Crecí a la sombra de un amor desmedido a la Madre Patria, se hablaba de España con no poca veneración y admiración por el arrojo de sus hijos que nos habían integrado, para bien y para mal, a un reino y un mundo lejos del cual hubiéramos seguido siendo pasto de culturas sanguinarias y despóticas, como fueron incas y aztecas, para profundo despecho de los indigenistas de tronío que tanto pululan en estos días a ambos lados de la mar océano.
Crecí oyendo a mi padre entonar, poco afinado cierto es, «Madrid» cantada por el mismísimo Agustín Lara, y recuerdo la emoción que le ponía al entonarla; y concluía siempre diciendo: “Es que si no fuera por los españoles todavía estaríamos matándonos a macanazos, guaratarazos y flechazos; ni hablar de que nunca hubiéramos sabido de El Quijote, ni habríamos tenido a Sor Juana Inés de la Cruz, Rubén Darío y César Vallejo, ¡por nombrar solo a tres!; pobres ignorantes esos que andan pregonando por ahí que España nos sometió. ¡Asnos capados! ¡Nos dio la lengua y nos hizo libres!”
Otro de sus ídolos hispanos era Francisco de Quevedo. De él aún recuerdo como lo alababa: “Quevedo era la verga de Triana, cojo, patuleco y miope, pero eso no impedía que se entrara a trompada con quien fuera, o que sacara su espada para atravesar a quien fuera; y no tenía que ver con sitio ni fecha, en el propio Madrid, un jueves santo, le sacó las tripas a uno.
“Pero así mismo como manejaba la espada, empleaba la pluma y ¿quién niega que es muy cierto eso de: Madre, yo al oro me humillo, / Él es mi amante y mi amado, / Pues de puro enamorado / Anda continuo amarillo. / Que pues doblón o sencillo / Hace todo cuanto quiero, / Poderoso caballero /
«Es don Dinero. Pero también podía escribir aquello de: Érase un hombre a una nariz pegado, / Érase una nariz superlativa, / Érase una alquitara medio viva, / Érase un peje espada mal barbado.

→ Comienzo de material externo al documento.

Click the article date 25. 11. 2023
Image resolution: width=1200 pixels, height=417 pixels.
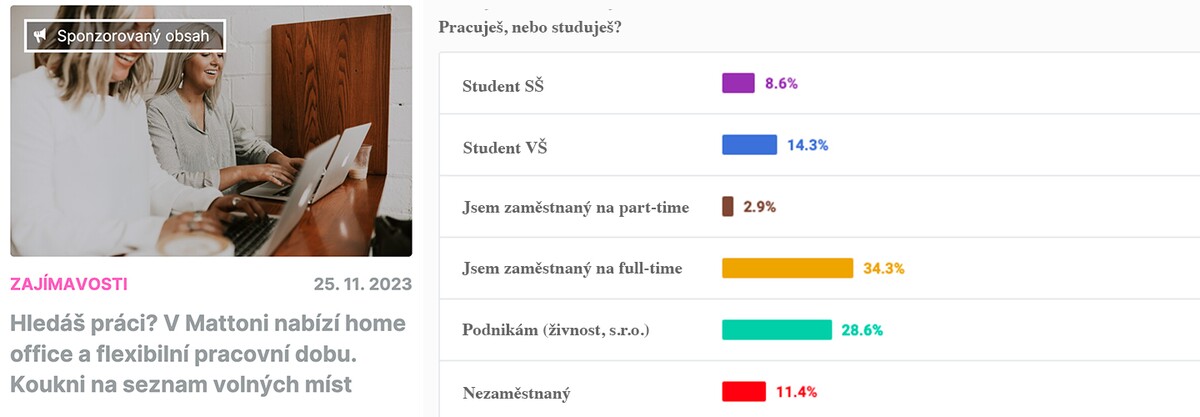(x=362, y=284)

No se paraba ante nada y lo mismo se burlaba de un virolo que de quien fuera. Ese carajo fue tan verraco que hasta a los pedos le escribió, oye esto –y me leía–: “Los nombres del pedo son varios: cuál le llama ´soltó un preso´, haciendo al culo alcaide; otros dicen: ´fuésele una pluma´, como si el culo estuviera pelando perdices; otros dicen: ´tómate ese tostón´, como si el culo fuera garbanzal. Otros dicen algo crítico: ´cuesco´, derivado de la enigma; y otros han dicho: ´Entre peña y peña el alba, río que suena´. De aquí se levantó aquel refrán que dice: ´Entre dos peñas feroces, un fraile daba voces´. Y finalmente, dijo el otro: ´El señor don Argamasilla cuando sale chilla´”. Luego se reía con gozo y escándalo.

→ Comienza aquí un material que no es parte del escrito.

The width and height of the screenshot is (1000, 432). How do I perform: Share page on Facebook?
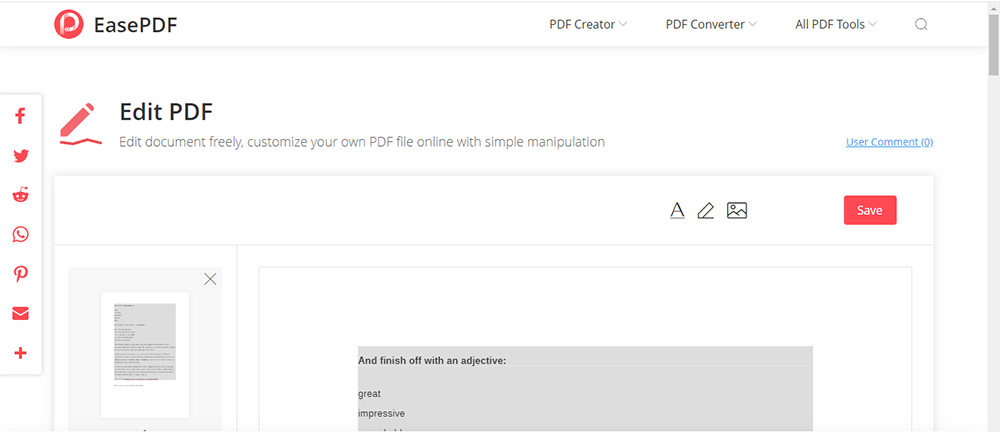pyautogui.click(x=20, y=116)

Crecí amando esa España de Velázquez y Las Meninas; la de Goya y sus Majas, la desnuda y la vestida, así como de sus grabados; la de Zurbarán, Picasso y Dalí; la tierra de tanto ancestro que es inacabable el espacio para nombrar siquiera una centésima parte de su acervo.

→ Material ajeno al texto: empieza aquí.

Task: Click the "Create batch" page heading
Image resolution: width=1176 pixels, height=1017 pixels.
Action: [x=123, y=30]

Por eso duele ver a España en el precipicio sobre el que ahora se balancea de manos de impresentables amorales como Pedro Sánchez y la comparsa de Pablos –Iglesias y Echenique, entre otros–, sin dejar de lado a Zapatero y a muchos otros que no vale la pena gastar memoria en mencionarles. Son los “políticos” celestinos, lo correcto sería decir cabrones, de Chávez y Maduro, los que reciben entre gallos y medianoche en el aeropuerto a Delcy Eloina, burlando disposiciones que obligaban a meterla presa. Esa España duele. Esta de ahora no es la que aprendí a amar desde niño.